Philipp Fuge. Am 4. Mai fiel auf dem Rothaargebirge plötzlich nochmal Schnee, und als ich morgens aufgewacht bin, war alles weiß. Ich bin runter ins Tal und da wehte in einem Vorgarten eine norwegische Fahne. Weil ich wetterbedingt total in Nordkap-Stimmung war, habe ich ein Foto gemacht und es in meinem Blog gepostet. Kurz darauf treffe ich vorm Supermarkt Leute, die sich für meine Wanderung interessieren. Ich gebe ihnen den Link und ein paar Tage später schreibt mir jemand eine Mail: er sei der Sohn von den Leuten mit der Norwegenfahne, die über ihre Nachbarn – das waren die vor Supermarkt – auf mich aufmerksam geworden seien.

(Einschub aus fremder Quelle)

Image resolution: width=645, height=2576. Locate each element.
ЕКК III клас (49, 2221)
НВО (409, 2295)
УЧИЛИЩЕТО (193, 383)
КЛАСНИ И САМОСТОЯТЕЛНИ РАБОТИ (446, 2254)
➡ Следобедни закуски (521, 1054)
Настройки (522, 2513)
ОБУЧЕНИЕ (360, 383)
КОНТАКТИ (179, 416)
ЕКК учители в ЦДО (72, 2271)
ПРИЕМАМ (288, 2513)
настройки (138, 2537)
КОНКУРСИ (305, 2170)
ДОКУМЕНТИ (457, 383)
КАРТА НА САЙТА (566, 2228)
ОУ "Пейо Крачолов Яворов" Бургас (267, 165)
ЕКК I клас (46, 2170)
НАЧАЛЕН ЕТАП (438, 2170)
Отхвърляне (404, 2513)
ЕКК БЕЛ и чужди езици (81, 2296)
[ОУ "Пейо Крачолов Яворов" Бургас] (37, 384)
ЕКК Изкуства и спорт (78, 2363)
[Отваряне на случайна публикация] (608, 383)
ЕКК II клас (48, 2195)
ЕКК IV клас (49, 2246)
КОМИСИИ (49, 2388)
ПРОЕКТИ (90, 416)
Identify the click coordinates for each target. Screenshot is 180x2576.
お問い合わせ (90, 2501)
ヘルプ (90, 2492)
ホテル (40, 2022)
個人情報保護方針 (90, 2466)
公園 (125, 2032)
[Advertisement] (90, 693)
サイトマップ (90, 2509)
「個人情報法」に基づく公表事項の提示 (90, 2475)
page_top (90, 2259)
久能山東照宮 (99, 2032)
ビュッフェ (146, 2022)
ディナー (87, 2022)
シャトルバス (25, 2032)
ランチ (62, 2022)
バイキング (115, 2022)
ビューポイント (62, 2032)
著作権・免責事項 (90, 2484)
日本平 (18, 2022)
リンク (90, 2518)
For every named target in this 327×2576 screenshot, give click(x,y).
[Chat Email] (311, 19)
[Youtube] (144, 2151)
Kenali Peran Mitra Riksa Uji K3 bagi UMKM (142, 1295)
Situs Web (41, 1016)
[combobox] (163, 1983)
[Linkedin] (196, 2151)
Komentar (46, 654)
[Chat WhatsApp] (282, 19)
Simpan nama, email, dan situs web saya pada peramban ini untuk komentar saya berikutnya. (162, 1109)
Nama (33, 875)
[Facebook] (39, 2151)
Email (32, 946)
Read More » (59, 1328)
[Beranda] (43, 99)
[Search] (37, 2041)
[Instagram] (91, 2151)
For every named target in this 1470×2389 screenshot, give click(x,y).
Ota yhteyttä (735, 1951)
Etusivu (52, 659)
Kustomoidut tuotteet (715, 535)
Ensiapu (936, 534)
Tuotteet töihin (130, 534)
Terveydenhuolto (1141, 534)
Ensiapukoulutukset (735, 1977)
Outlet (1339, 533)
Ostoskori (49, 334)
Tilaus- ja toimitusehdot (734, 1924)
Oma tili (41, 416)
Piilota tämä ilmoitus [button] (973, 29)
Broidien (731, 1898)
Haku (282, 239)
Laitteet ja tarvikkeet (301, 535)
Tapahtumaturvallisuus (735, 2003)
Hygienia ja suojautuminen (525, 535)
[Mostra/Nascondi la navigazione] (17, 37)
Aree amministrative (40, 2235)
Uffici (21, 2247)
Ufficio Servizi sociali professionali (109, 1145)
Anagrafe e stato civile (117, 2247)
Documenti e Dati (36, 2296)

Er lebe in Norwegen nicht weit von meiner Strecke. Ich sei herzlich eingeladen vorbeizukommen. Das habe ich dann tatsächlich gemacht, zwei Monate später. Es war ein wunderschöner Abend auf einem Bergbauernhof wie im Bilderbuch, mit super leckerem norwegischem Essen, Plaudereien am Kaminfeuer und Kontakt zu Land und Leuten.

„Ich war überwältigt, wie schnell
aus Fremden Freunde werden können“

Du hast unterwegs viele interessante und freundliche Menschen getroffen. Wer wird dir besonders in Erinnerung bleiben?
Philipp Fuge. Es gibt unterwegs viele flüchtige Bekanntschaften, die jedoch für den Augenblick sehr intensiv sind. Denn wenn man monatelang allein unterwegs ist, dann öffnet man sich im Gespräch ganz anders als im hektischen, schnelllebigen Alltag. Ich war immer wieder überwältigt, wie hilfsbereit mir andere Menschen begegnen und wie schnell aus Fremden Freunde werden können, oft natürlich nur für einen Abend oder ein paar Tage, aber manche Kontakte halten länger. Und insbesondere einen neuen, sehr guten Freund habe ich gefunden, der mich nördlich von Hannover ein Stück begleitet hat und mit dem ich inzwischen schon mehrmals zusammen wandern war.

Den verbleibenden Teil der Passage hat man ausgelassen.